Statistical analysis
R software (version 3.5.2) was used. Ordinal data (radiographic and macroscopic scores) were analyzed using Friedman testing with Tukey HSD post hoc comparison. A paired ttest was used for two‐group comparisons (blunt vs. sharp) with continuous outcomes (optical density values). For more than two groups with continuous outcomes, linear mixed effect models were used with multiple fixed effects and with pony as random effect (nlme package, version 3.1‐137), followed by pair‐wise comparisons of estimated means with false discovery rate correction to test for differences between groups. Using these approaches, dependences within animals could be taken into account.

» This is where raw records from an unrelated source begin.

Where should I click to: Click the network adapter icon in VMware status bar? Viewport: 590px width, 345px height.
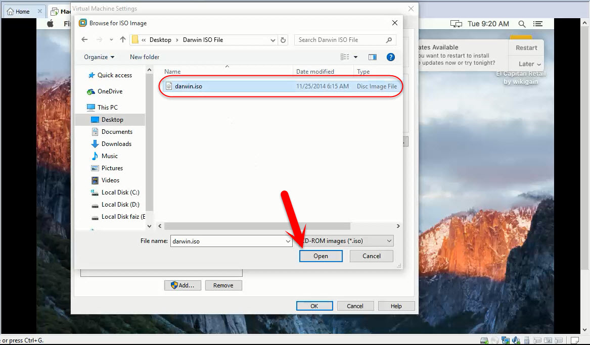(x=505, y=340)
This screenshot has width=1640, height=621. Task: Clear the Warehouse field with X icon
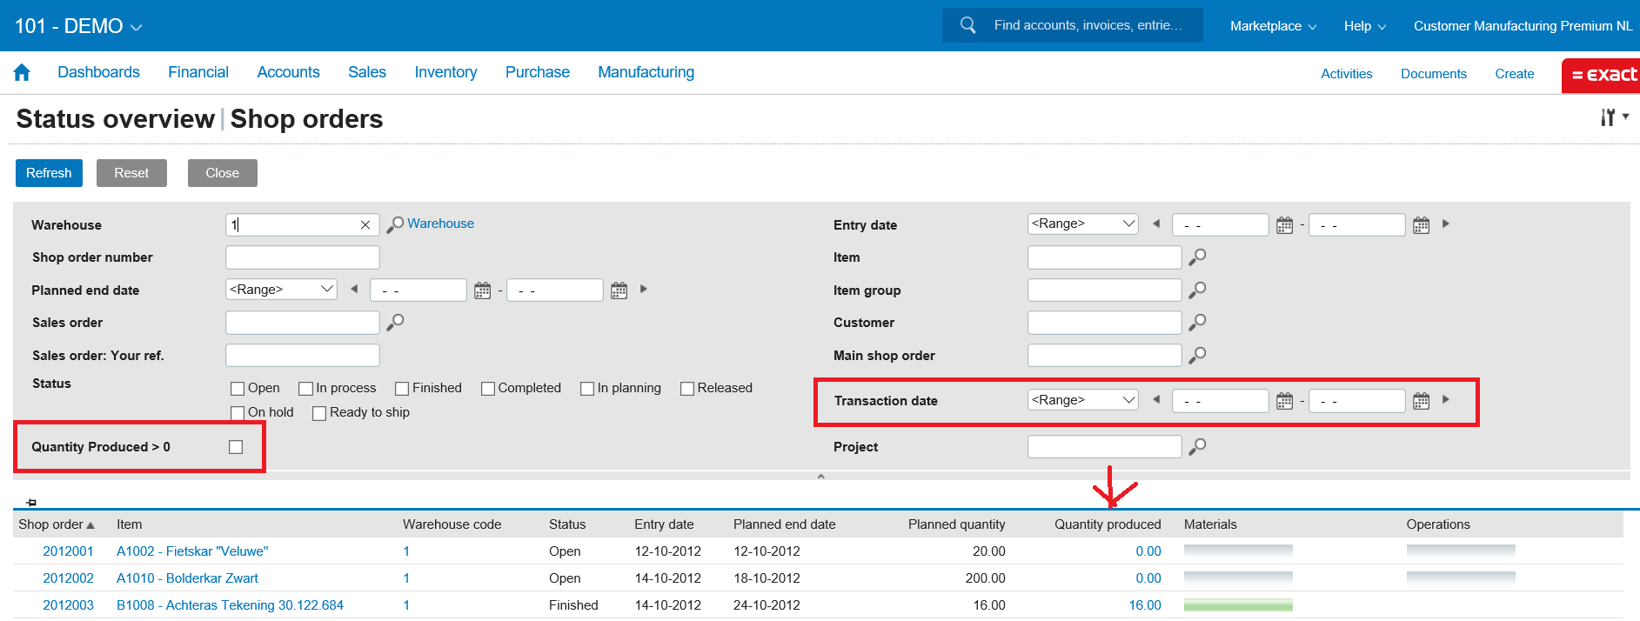[x=365, y=225]

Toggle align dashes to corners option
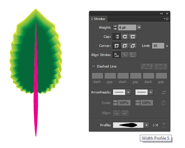(161, 66)
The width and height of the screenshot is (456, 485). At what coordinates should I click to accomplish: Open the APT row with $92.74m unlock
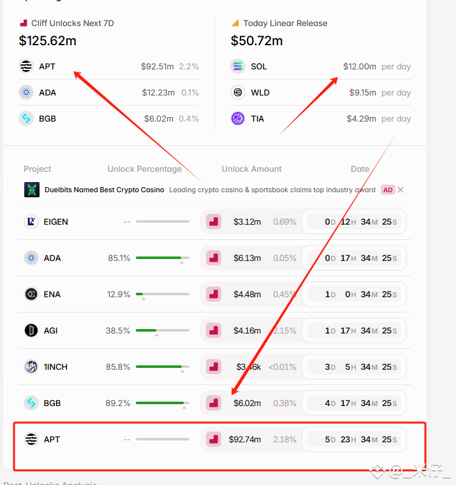tap(215, 439)
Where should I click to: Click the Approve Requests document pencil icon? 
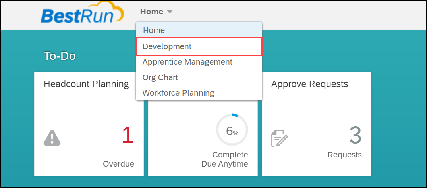click(x=279, y=138)
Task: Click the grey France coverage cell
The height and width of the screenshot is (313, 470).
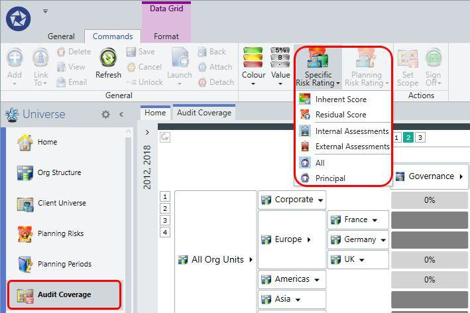Action: coord(430,220)
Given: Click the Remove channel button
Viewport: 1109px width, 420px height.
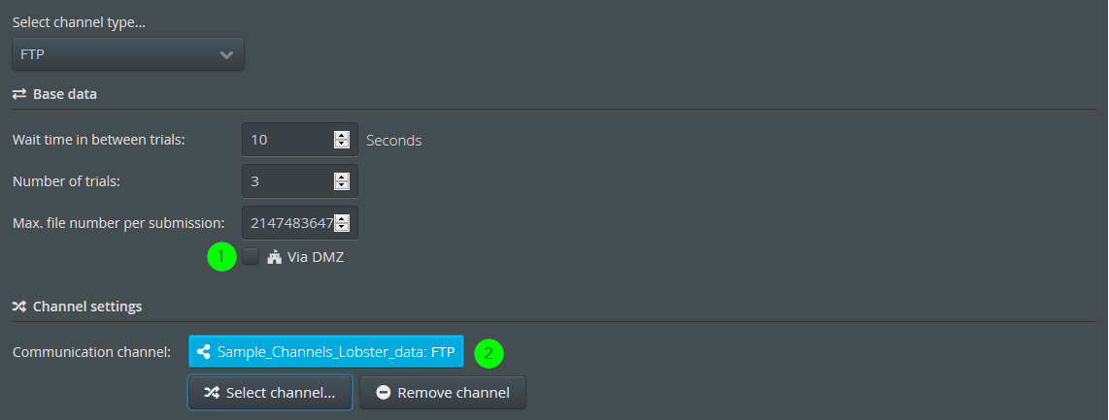Looking at the screenshot, I should click(443, 393).
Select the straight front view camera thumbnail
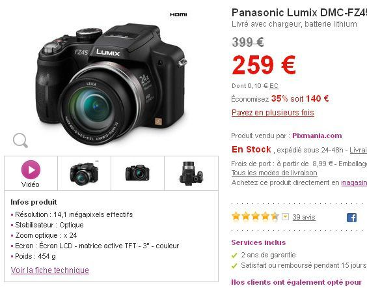The image size is (367, 288). (138, 173)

Logarithmic or square root transformations were used when needed to meet the model assumptions (details in Table S2). Model fit was tested using Akaike's Information Criterium and presented model estimates were based on restricted maximum likelihood estimators. p < 0.05 was set as the limit of statistical significance. Macroscopic and microscopic scores of two observers were averaged for analysis. As a measure of interobserver agreement, the intraclass correlation coefficient (ICC) was calculated (two‐way random model for agreement on single measurements).
RESULTS
Macroscopic and microscopic examination of the cartilage
Macroscopically, blunt grooves were clearly visible and showed a crumbling aspect at the edges of the grooves. Sharp grooves were hardly visible. In neither of the groove types, signs of defect filling were seen. In most samples from blunt‐grooved joints, an imprint was seen at the kissing site. The surfaces of both grooved and control joints showed mild to moderate degenerative changes (Figures 3 and S2A). The ICC (95% confidence interval [CI]) of two observers was 0.443 (−0.089 to 0.771).
Figure 3
Gross appearance of the articular cartilage surface of grooved (left column = right limb) and sham‐operated (middle column = left limb) joints of an individual at 39 weeks. Right column presents enlargements of the carpal bones labeled (A–D) in the left and middle columns. Sharp grooves (A) and blunt grooves (D) are present in the right joint. The kissing site in the right middle carpal joint shows a press‐pattern of the blunt grooves (C). The kissing site in the left middle carpal control joint shows a grade 3 lesion possibly resulting from the surgery (B) [Color figure can be viewed at wileyonlinelibrary.com]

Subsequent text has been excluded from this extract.